WORK TO BE COMPLETED:
In the entries below, find the lines with the word "agent" and copy them.

RAW DATA:

———

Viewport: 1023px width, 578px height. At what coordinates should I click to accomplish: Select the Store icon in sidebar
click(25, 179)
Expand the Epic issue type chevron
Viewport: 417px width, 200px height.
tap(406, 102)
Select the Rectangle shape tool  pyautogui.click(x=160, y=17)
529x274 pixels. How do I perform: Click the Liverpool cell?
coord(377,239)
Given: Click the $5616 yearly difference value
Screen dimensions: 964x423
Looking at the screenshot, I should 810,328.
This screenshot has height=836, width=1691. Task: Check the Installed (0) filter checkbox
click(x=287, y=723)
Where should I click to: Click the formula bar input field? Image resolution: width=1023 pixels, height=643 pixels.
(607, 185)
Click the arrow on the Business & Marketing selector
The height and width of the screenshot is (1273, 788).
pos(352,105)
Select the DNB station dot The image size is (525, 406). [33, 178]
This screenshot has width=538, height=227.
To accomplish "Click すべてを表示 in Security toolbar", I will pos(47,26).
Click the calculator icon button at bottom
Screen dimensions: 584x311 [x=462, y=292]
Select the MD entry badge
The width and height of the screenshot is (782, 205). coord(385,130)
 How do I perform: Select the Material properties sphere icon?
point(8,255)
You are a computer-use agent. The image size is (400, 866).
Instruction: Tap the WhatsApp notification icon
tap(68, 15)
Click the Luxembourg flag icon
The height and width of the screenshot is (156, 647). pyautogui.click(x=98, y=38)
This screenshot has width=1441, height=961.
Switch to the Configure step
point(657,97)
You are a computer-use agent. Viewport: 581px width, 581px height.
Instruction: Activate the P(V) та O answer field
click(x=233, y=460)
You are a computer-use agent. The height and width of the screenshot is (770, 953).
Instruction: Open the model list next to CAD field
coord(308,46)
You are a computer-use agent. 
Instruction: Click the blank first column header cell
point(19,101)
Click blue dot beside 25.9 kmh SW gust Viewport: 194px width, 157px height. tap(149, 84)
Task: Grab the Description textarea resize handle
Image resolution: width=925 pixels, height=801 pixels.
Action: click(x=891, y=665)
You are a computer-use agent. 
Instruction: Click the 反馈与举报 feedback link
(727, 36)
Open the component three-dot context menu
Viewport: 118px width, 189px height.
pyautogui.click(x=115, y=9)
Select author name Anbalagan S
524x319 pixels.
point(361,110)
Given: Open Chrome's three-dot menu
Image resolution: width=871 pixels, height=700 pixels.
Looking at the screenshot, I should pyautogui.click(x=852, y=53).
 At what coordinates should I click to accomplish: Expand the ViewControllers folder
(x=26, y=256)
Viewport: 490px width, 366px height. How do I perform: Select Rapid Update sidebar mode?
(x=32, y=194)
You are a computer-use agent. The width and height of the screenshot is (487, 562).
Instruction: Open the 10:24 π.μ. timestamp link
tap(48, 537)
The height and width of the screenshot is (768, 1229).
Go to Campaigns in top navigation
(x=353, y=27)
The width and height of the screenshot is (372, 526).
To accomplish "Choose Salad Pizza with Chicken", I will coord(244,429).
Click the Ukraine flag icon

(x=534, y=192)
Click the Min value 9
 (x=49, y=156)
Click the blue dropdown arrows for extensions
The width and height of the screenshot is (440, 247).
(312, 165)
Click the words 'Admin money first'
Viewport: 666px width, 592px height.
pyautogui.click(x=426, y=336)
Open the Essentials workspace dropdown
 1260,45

———

SOLUTION BELOW:
You are a computer-use agent. The image size is (400, 866).
You are a computer-use agent. Viewport: 581px width, 581px height.
You are a computer-use agent. The height and width of the screenshot is (770, 953).
You are a computer-use agent. 
You are a computer-use agent. 
You are a computer-use agent. The width and height of the screenshot is (487, 562).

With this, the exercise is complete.